**Work to complete**
Output the rows from the start through the line containing "(269, 246).", with both ends included, and leave out the pictures.

[Stored items]
* * * *

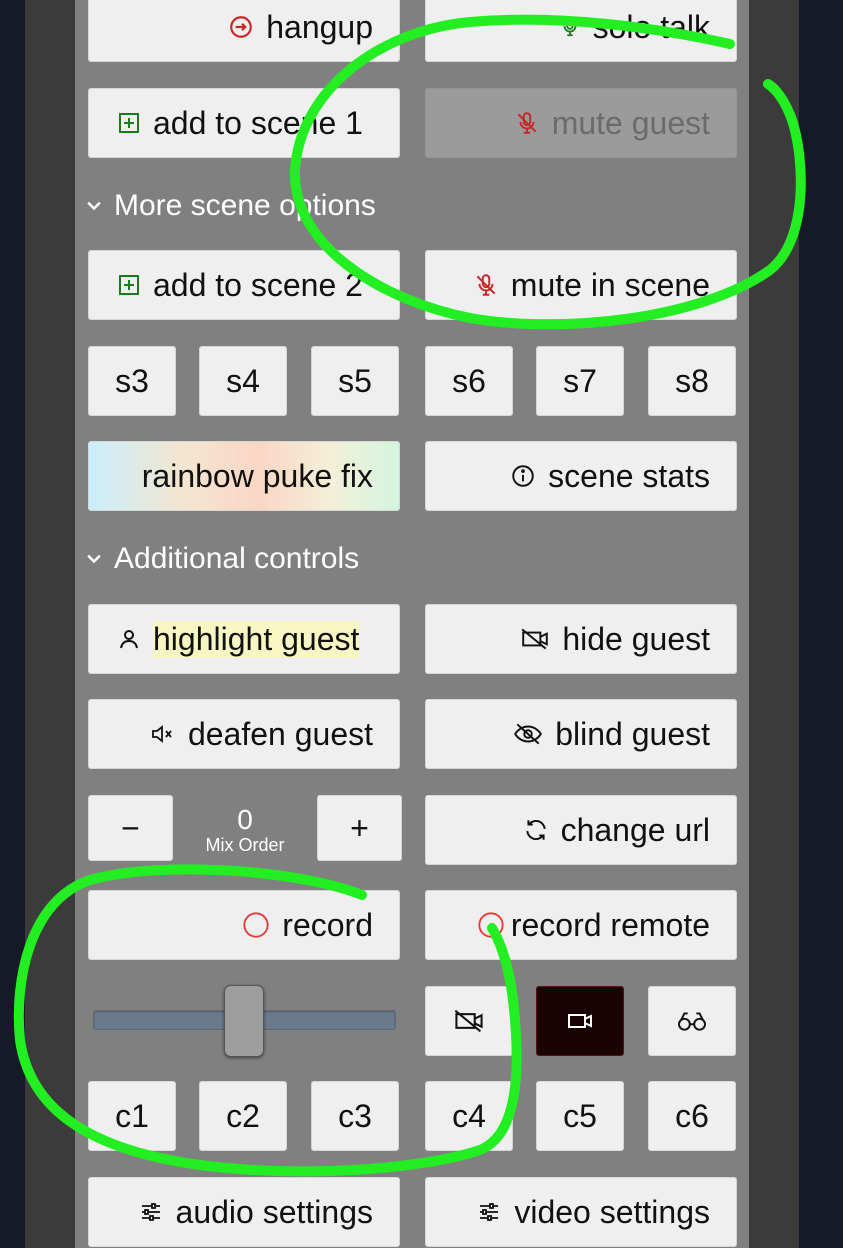 The height and width of the screenshot is (1248, 843). Describe the element at coordinates (245, 845) in the screenshot. I see `mix-order-label: Mix Order` at that location.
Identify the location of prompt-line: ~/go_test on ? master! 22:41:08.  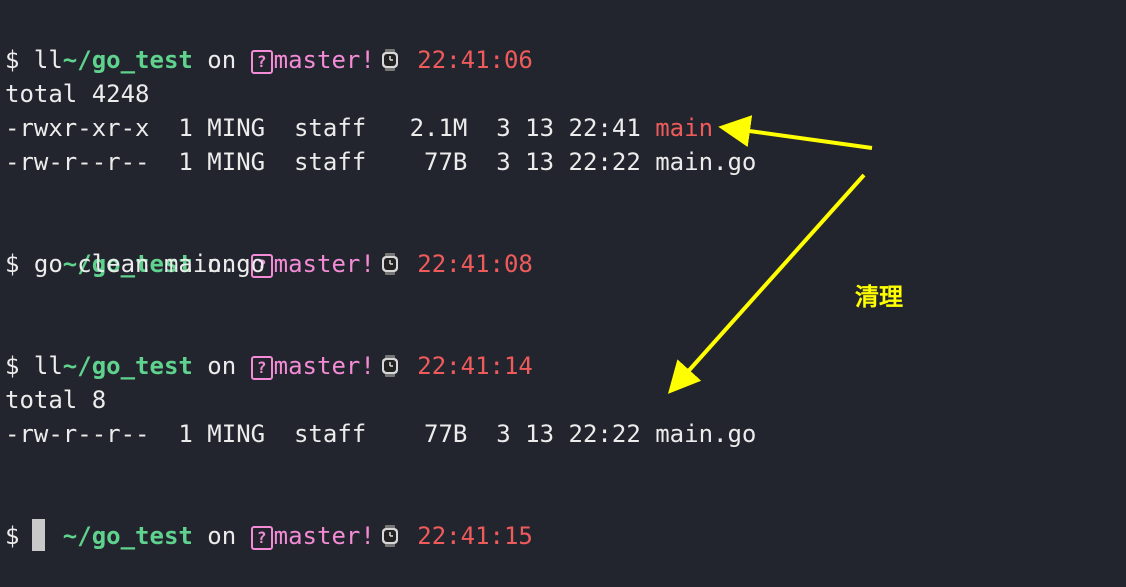
(269, 246).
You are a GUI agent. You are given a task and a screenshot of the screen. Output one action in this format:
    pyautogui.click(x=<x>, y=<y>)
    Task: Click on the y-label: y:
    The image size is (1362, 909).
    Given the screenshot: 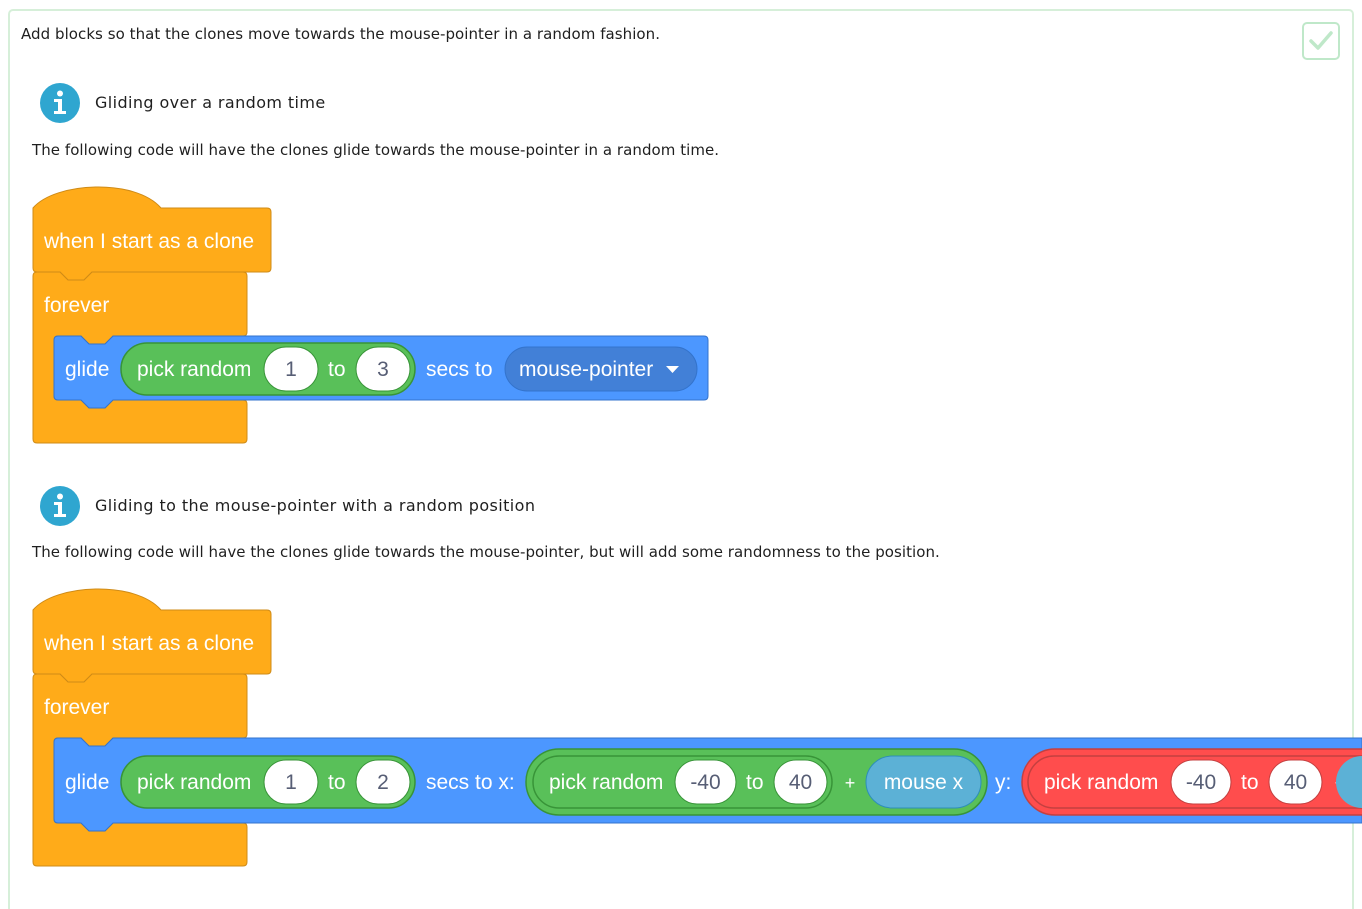 What is the action you would take?
    pyautogui.click(x=1003, y=782)
    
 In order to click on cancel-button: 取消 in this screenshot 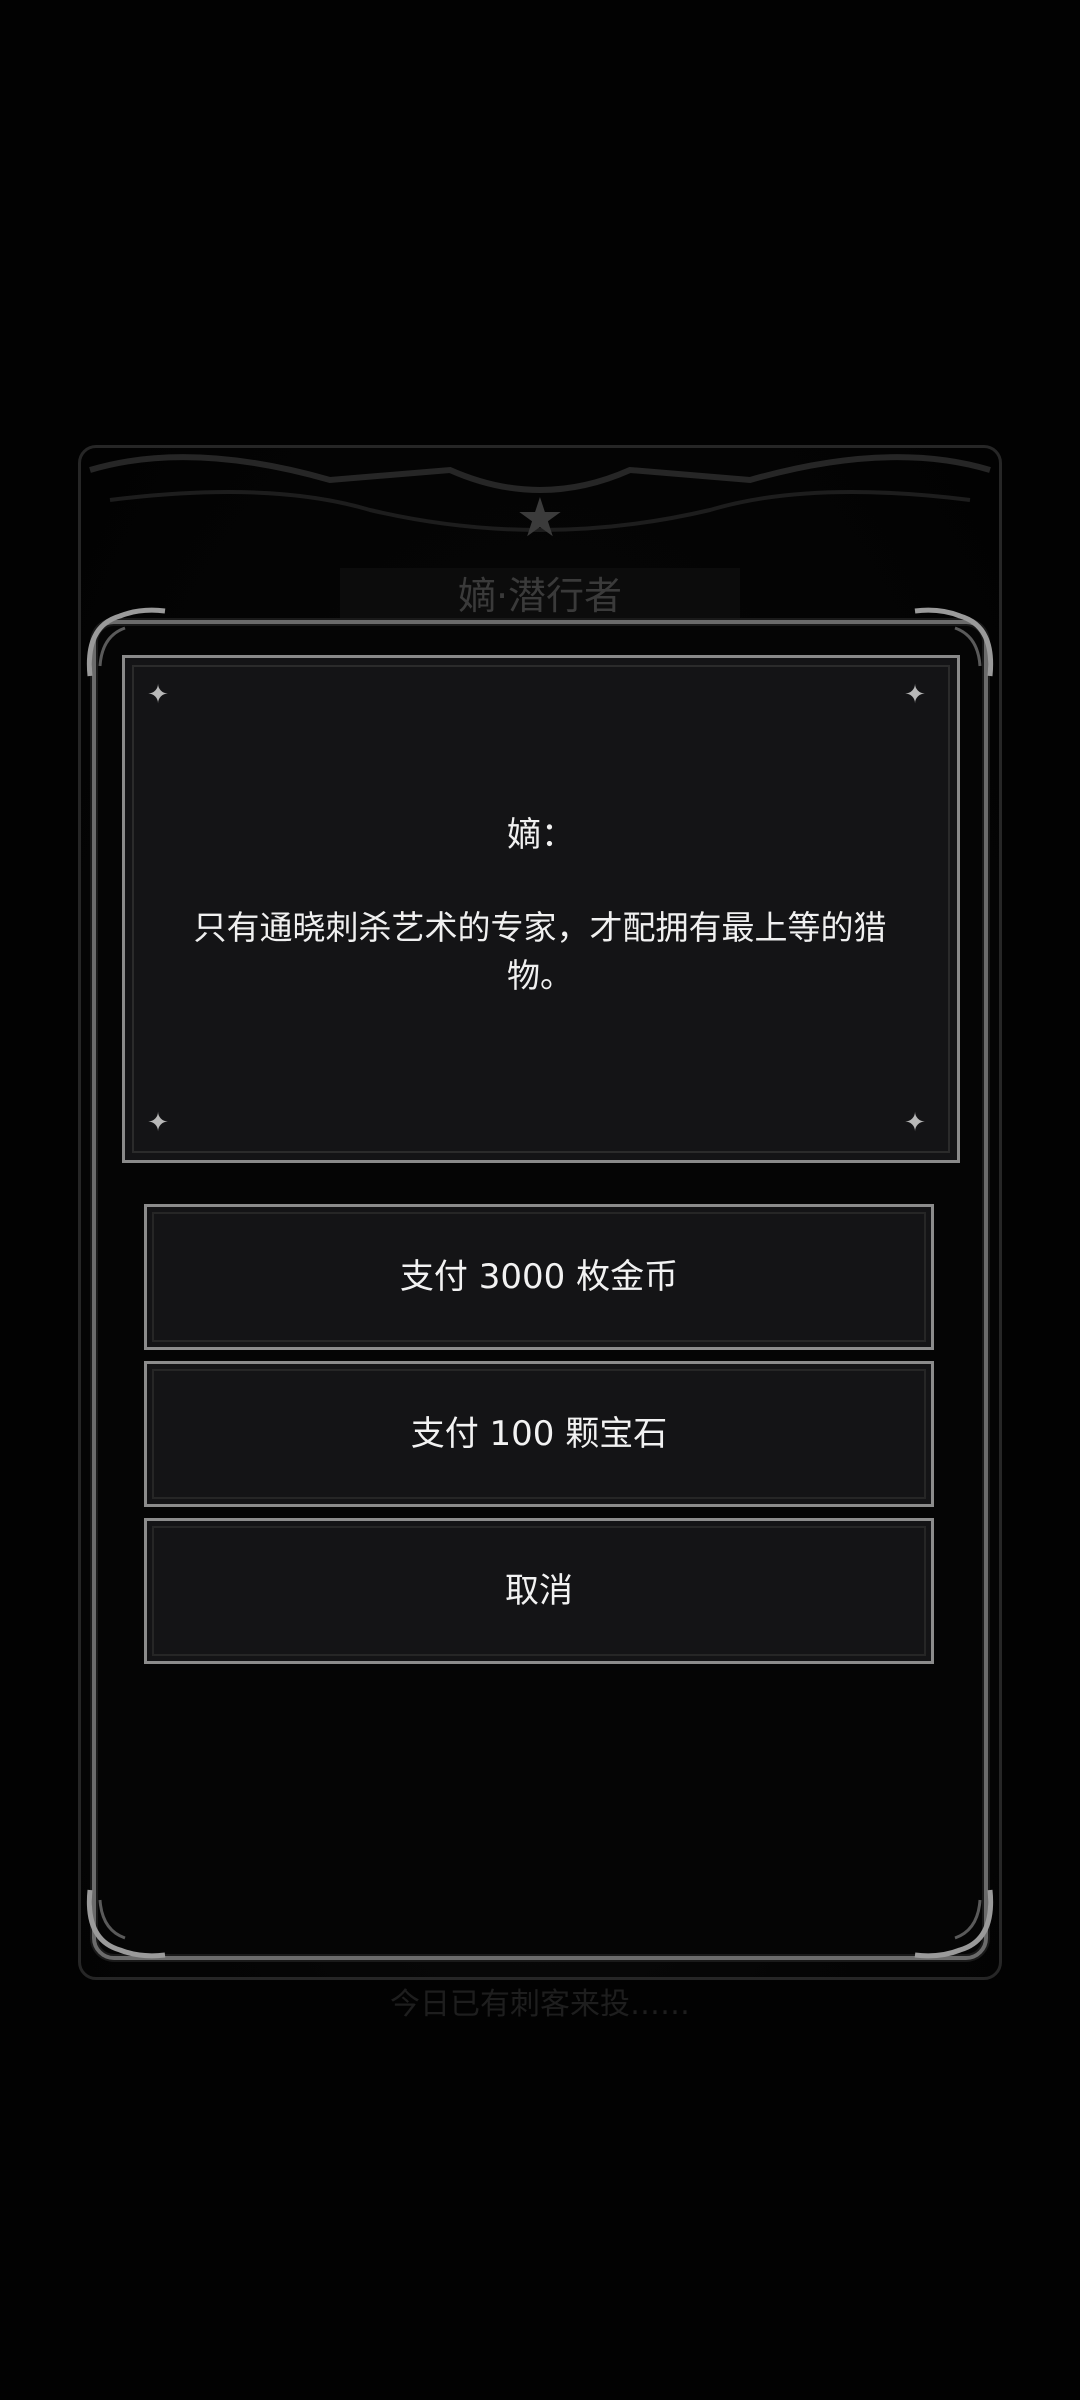, I will do `click(539, 1591)`.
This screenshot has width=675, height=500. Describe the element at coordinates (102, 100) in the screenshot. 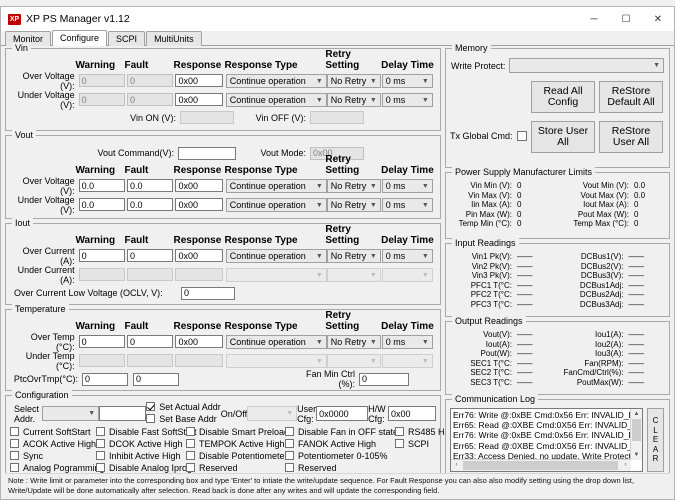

* * * *

**Worked solution**
 The height and width of the screenshot is (1248, 843). Describe the element at coordinates (245, 845) in the screenshot. I see `mix-order-label: Mix Order` at that location.
Identify the location of prompt-line: ~/go_test on ? master! 22:41:08.  
(269, 246).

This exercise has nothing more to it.